Unfortunately it doesn't seem so. I would imagine that since LR is non-destructive, it has to create a new file in order to be able to package up the original image with all the edits to sent it to any outside program and I doubt NEF or RAW files could be altered to contain the edits in a way where another program could usefully extract them. So in the end, converting the files to a universal format is probably a must for any back and forth with another program.


----------



## dennybeall (Aug 29, 2016)

If you have gone through your photos and trashed the ones not worth keeping then the ones that are left deserve to be stored in a lossless format so you have the ability to do anything you want with them later. I personally save originals in tiff with layers intact.
Storage is just too cheap to not retain all there is to retain.


----------



## john.margetts (Aug 29, 2016)

crimbfighter said:


> john.margetts said:
> 
> 
> > Cannot LR send the file to PS without saving to disc first?
> ...


it is certainly possible. I am a Linux user and use UFRaw as a RAW converter and that will send the converted RAW file to Gimp without saving anything to disc. I then get the option in Gimp to save the file for the first time in any format I want.


----------



## donny1963 (Aug 30, 2016)

crimbfighter said:


> Ysarex said:
> 
> 
> > donny1963 said:
> ...


I never said to do post with Jpeg's   RAw gives you more room for adjustments, that is what i was trying to get accross..


----------



## greatchimney (Oct 17, 2016)

They have a good tut here if you want to follow it.

How to jump from Lightroom to Photoshop (and back again) - Laughing Lion Design - Learn Photoshop & Lightroom


----------



## Scatterbrained (Oct 17, 2016)

donny1963 said:


> crimbfighter said:
> 
> 
> > Ysarex said:
> ...


Reading your post would imply that you are saying someone should export jpegs from Lr for editing in Ps.  That's just not good advice.  Also, TIFF files are only 16bit, unless you're dealing with HDR TIFF files which can be 32bit.   Opening a jpeg in any sort of editing program and then saving it again will result in a loss of data, as the image data is re-compressed each time.  Beyond that the data simply isn't there anymore to work with in Ps, limiting you to smaller adjustments.   

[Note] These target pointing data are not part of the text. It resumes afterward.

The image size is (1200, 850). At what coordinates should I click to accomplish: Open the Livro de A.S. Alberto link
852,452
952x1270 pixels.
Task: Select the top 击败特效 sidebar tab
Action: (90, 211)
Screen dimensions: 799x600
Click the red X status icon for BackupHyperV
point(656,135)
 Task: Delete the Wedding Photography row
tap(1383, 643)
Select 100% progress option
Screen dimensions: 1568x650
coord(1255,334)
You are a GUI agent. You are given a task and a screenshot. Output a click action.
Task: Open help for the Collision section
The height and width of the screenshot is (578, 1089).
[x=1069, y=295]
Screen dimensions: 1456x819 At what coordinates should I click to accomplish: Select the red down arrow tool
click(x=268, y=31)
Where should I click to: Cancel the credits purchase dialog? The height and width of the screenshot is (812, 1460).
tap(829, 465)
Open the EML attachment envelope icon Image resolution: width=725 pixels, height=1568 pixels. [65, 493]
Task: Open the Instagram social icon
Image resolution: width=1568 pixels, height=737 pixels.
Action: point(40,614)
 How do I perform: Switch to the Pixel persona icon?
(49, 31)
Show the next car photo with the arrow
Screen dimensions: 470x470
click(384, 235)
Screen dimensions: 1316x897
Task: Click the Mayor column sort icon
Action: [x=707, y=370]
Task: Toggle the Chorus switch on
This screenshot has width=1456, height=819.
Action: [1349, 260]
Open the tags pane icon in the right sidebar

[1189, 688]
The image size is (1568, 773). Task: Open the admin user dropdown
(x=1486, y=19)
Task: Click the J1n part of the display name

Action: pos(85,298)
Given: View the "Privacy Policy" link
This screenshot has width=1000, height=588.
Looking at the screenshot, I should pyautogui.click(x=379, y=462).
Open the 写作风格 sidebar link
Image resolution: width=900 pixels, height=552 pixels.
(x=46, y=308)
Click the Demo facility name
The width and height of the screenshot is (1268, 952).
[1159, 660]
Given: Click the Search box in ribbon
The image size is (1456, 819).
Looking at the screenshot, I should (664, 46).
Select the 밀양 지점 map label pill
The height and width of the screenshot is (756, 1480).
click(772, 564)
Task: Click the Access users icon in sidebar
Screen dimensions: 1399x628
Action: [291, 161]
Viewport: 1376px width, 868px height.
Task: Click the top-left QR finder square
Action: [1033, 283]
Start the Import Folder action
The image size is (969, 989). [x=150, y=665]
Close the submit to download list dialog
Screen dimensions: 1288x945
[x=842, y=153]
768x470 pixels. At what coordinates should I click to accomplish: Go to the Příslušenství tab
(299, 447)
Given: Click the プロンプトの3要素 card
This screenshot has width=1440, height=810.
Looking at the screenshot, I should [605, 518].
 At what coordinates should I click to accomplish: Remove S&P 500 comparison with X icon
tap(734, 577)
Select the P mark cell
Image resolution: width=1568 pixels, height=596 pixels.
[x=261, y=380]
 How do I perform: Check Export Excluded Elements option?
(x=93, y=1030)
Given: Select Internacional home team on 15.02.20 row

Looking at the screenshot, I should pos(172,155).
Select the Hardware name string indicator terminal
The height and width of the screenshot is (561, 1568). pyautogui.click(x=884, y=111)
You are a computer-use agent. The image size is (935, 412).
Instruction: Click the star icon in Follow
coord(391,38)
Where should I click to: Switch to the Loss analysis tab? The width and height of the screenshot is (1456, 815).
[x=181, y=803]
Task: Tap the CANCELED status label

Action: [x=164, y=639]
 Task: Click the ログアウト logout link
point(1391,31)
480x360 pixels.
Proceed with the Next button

As for how I work my images,  everything is saved to an external drive upon import.  I have external RAID enclosures that are connected via e-SATA connectors to my tower.   My Lr catalog doesn't retain the images, just the previews.   When I send to Ps it is sent as a TIFF.  When I save from Ps I save as a TIFF.    My uncropped TIFF files from the A7RII run right around 102MB per images.   A fair sized file for sure, but not too much to worry about really, given how inexpensive memory has become.


----------